## RECORDS FOR THIS TASK
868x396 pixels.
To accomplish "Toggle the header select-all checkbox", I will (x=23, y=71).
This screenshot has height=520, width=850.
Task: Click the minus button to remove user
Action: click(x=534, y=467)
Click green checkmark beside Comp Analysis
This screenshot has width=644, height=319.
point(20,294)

## ASSIGNED TASK
Transcribe every line of the data, exactly as it stands.

## ANSWER BELOW
868x396 pixels.
To accomplish "Toggle the header select-all checkbox", I will (x=23, y=71).
This screenshot has height=520, width=850.
Task: Click the minus button to remove user
Action: click(x=534, y=467)
Click green checkmark beside Comp Analysis
This screenshot has width=644, height=319.
point(20,294)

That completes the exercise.